EDIT: 8/19, I added a lighter, better visible, higher resolution paper and with the help of @hawpri and his Photoshop skills now I have this cool 3D diffusion paper crumble effect!


----------



## Marcin M (Aug 16, 2017)

That don't doesn't fit for that kind of paper. It should look like manuscript


----------



## Rodney Money (Aug 16, 2017)

Marcin M said:


> That don't doesn't fit for that kind of paper. It should look like manuscript


You are exactly correct, my friend, and now the next step will be searching for period fonts. And, I have some great leads right now on fonts that look 1700's and 1800's and even some old hymn fonts.


----------



## Rodney Money (Aug 16, 2017)

Step 2: Burn baby burn!
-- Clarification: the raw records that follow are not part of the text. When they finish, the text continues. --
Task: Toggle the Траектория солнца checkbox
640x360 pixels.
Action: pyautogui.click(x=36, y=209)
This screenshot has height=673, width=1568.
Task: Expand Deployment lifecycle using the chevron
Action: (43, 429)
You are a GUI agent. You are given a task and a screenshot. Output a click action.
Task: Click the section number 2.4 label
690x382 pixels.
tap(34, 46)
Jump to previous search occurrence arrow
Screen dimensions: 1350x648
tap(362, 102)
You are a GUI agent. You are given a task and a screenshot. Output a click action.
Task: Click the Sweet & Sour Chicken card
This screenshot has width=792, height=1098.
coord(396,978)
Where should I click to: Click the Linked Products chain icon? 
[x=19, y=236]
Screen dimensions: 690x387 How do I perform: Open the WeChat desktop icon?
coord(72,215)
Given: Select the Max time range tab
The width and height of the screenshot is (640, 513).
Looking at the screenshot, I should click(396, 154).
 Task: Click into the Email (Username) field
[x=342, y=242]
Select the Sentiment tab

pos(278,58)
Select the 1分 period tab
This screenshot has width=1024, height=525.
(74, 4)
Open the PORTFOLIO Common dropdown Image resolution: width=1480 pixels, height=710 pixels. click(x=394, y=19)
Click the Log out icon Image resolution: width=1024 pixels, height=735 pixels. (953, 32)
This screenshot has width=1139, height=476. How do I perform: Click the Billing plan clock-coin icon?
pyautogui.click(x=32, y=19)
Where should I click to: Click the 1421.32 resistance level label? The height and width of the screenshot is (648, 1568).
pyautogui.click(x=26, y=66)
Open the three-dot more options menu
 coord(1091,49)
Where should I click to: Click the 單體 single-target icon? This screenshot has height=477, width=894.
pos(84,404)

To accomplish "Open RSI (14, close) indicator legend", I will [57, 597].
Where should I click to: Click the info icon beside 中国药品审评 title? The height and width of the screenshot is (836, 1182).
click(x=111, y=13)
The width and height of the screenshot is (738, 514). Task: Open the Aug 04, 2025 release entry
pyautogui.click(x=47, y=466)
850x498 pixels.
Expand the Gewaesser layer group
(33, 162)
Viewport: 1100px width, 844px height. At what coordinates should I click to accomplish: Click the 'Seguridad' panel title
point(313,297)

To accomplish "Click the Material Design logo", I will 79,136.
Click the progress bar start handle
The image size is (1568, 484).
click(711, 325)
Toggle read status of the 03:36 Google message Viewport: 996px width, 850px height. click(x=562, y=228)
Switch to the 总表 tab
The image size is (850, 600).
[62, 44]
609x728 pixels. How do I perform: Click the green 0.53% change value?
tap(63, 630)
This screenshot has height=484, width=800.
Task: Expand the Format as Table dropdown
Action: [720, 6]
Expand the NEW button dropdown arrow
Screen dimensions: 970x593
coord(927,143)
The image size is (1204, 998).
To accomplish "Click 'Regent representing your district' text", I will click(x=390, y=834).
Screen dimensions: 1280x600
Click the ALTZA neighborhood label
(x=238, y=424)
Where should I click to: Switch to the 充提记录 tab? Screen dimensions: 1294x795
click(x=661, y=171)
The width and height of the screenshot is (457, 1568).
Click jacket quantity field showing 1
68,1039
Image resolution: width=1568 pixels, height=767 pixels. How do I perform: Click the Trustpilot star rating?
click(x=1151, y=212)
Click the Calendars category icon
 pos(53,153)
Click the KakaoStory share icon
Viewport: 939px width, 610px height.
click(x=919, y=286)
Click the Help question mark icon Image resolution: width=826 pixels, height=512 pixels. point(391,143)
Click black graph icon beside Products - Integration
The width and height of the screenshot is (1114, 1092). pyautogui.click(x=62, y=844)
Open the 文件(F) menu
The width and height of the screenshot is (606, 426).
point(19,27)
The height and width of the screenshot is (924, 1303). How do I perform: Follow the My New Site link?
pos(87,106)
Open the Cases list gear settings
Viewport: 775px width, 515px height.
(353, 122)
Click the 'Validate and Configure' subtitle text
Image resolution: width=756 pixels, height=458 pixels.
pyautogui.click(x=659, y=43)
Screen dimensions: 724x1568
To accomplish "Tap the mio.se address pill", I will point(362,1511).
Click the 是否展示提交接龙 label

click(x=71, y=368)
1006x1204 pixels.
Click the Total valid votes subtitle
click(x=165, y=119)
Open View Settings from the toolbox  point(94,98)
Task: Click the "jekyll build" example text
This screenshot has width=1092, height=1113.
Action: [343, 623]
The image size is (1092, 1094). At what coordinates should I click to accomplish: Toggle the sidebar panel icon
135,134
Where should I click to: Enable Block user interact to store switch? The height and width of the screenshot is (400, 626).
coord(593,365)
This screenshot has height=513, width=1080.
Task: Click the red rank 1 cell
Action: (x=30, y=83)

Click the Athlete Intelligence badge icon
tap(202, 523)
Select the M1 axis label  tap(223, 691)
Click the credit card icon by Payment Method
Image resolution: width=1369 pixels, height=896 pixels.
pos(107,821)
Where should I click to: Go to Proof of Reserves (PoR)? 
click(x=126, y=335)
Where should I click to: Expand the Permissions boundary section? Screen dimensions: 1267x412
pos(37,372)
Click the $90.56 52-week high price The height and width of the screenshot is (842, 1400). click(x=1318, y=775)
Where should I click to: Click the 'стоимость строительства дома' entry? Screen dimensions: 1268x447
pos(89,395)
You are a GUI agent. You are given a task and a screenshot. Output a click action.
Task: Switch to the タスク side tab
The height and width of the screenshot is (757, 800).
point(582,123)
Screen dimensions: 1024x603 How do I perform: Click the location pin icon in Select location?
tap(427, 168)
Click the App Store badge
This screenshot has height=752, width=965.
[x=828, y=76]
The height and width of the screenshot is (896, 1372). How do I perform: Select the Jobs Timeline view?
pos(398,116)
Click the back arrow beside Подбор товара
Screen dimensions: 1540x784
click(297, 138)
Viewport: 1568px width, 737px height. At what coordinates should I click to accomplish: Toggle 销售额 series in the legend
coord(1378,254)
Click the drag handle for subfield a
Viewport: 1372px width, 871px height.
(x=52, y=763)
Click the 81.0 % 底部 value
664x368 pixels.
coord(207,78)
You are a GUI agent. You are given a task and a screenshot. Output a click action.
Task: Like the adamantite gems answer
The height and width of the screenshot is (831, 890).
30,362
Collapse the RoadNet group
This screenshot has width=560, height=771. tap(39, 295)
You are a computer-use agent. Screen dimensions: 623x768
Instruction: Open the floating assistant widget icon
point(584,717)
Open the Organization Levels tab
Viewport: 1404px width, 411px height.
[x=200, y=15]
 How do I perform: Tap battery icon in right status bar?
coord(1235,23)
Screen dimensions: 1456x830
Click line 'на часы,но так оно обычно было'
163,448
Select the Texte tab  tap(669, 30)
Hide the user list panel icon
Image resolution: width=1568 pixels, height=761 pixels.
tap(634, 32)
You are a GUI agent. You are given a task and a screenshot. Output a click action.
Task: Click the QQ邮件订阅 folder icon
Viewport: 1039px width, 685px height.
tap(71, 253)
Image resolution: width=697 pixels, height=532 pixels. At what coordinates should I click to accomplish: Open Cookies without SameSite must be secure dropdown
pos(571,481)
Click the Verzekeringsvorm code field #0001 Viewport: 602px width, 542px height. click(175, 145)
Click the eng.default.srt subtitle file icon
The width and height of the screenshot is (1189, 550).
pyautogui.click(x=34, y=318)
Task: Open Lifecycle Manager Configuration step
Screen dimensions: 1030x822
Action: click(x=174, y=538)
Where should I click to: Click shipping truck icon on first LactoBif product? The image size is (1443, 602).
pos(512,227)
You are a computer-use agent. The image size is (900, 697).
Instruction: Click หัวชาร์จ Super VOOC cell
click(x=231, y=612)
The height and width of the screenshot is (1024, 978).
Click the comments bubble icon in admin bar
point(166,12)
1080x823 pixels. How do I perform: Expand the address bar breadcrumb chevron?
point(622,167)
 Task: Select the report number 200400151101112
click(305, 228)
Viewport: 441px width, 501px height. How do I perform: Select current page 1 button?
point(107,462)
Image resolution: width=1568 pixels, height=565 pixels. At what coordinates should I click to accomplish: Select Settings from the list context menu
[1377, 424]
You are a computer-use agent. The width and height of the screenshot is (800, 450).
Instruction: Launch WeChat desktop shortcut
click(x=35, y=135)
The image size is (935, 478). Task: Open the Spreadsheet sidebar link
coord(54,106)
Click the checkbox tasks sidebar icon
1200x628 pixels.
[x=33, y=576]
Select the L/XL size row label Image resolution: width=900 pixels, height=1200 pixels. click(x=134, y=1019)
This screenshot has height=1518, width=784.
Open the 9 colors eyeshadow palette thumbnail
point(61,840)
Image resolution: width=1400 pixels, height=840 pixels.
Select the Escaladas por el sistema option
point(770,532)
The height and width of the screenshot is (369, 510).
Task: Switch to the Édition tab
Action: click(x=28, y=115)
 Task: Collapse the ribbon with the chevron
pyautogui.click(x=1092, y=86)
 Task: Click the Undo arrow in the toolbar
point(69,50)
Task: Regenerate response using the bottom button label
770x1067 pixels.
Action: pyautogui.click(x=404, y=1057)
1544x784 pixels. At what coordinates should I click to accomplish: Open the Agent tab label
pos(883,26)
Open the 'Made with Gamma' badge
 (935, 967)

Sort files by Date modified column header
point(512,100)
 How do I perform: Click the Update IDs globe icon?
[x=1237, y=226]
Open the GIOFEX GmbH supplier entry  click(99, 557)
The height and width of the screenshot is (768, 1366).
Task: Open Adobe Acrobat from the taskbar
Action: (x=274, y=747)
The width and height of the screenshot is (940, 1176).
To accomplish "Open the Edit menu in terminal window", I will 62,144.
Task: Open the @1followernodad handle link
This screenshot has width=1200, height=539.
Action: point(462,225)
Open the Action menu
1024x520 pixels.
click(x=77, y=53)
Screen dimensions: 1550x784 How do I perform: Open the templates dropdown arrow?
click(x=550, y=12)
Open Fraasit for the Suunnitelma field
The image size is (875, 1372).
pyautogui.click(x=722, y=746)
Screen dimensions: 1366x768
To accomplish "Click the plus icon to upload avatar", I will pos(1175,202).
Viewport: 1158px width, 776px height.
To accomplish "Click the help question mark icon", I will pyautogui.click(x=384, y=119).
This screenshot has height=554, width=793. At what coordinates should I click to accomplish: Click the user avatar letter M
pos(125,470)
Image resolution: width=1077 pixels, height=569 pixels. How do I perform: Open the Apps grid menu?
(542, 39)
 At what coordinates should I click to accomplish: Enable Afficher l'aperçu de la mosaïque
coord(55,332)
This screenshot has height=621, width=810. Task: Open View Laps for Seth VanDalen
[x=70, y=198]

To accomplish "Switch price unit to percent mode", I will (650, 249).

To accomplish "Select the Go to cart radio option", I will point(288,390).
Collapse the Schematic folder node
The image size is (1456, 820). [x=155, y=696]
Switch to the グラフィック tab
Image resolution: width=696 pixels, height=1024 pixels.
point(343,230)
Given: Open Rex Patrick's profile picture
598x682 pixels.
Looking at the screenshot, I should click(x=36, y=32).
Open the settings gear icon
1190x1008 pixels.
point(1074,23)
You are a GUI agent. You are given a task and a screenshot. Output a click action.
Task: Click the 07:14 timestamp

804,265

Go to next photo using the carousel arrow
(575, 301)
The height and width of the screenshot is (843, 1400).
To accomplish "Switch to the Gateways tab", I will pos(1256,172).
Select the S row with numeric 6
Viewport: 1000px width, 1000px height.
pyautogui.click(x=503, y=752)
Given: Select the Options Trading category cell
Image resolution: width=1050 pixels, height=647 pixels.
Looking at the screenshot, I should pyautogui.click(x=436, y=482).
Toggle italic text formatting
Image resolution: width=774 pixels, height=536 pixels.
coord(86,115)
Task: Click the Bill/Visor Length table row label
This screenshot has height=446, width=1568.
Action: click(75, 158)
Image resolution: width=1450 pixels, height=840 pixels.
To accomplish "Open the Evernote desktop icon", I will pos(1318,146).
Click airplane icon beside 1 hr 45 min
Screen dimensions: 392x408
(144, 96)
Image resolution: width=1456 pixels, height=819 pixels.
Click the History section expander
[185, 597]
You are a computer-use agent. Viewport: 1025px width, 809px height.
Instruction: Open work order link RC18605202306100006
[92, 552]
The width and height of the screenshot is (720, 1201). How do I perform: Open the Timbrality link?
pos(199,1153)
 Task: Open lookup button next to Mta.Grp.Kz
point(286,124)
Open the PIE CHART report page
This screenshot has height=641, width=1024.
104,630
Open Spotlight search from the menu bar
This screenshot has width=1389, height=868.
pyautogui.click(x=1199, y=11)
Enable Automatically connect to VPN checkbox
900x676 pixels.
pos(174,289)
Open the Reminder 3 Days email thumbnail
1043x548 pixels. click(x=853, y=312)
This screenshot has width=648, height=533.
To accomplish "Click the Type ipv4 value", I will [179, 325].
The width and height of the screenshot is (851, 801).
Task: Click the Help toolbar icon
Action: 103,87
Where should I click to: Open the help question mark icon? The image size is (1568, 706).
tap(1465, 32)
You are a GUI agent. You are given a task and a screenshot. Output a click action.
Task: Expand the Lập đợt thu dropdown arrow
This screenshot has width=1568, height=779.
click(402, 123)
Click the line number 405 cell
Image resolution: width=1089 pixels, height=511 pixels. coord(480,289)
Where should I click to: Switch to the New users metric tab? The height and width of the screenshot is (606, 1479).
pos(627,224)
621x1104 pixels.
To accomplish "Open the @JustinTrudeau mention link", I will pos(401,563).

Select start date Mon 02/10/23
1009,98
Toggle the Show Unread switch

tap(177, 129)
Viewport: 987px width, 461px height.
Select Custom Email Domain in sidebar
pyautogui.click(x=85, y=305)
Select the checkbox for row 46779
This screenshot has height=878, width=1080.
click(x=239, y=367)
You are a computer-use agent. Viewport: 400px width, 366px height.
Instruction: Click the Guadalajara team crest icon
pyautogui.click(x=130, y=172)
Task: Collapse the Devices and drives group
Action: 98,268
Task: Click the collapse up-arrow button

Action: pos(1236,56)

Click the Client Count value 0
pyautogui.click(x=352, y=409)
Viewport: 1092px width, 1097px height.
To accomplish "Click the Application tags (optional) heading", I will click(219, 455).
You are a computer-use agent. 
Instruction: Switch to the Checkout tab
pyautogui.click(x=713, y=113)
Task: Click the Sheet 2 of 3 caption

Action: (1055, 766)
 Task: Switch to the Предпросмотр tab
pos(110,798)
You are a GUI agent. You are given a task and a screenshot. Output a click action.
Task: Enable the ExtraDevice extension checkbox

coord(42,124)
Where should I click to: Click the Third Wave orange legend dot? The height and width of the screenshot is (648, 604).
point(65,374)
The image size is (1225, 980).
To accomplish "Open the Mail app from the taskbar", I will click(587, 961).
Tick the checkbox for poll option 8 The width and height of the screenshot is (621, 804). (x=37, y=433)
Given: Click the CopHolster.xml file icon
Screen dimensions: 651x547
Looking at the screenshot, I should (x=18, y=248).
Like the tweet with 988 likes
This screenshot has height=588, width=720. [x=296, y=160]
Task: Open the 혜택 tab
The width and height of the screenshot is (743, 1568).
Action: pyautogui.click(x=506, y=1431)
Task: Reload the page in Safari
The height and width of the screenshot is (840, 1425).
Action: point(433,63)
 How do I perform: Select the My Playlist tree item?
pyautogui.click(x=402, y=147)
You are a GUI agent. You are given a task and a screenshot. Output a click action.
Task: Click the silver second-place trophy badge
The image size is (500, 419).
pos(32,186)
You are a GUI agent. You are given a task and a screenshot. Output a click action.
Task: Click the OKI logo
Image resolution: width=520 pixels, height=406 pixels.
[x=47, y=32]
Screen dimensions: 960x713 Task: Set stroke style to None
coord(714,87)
The wife and I were having way too much fun with fire this morning. (This is just for fun and a rough, practice draft.) Btw, I think I may have found a font to replace the modern look.


----------



## Rodney Money (Aug 16, 2017)

Marcin M said:


> That don't doesn't fit for that kind of paper. It should look like manuscript


And now on the search for the perfect old font. Check this out!


----------



## Rodney Money (Aug 16, 2017)

And I just found my font for my notes!


----------



## fixxer49 (Aug 17, 2017)

Rodney Money said:


> And I just found my font for my notes!


what's the name of that font?


----------



## Rodney Money (Aug 17, 2017)

fixxer49 said:


> what's the name of that font?


Baker Script.


----------



## Rodney Money (Aug 17, 2017)

Almost done with the new text and note scripts!


----------



## Rodney Money (Aug 17, 2017)

Marcin M said:


> That don't doesn't fit for that kind of paper. It should look like manuscript


Alrighty, how about now?


----------



## Rodney Money (Aug 17, 2017)

Now I just need to print it on some nice, heavy linen paper and burn it.


----------



## Rodney Money (Aug 18, 2017)

Updated! Take a look at the first post now.


----------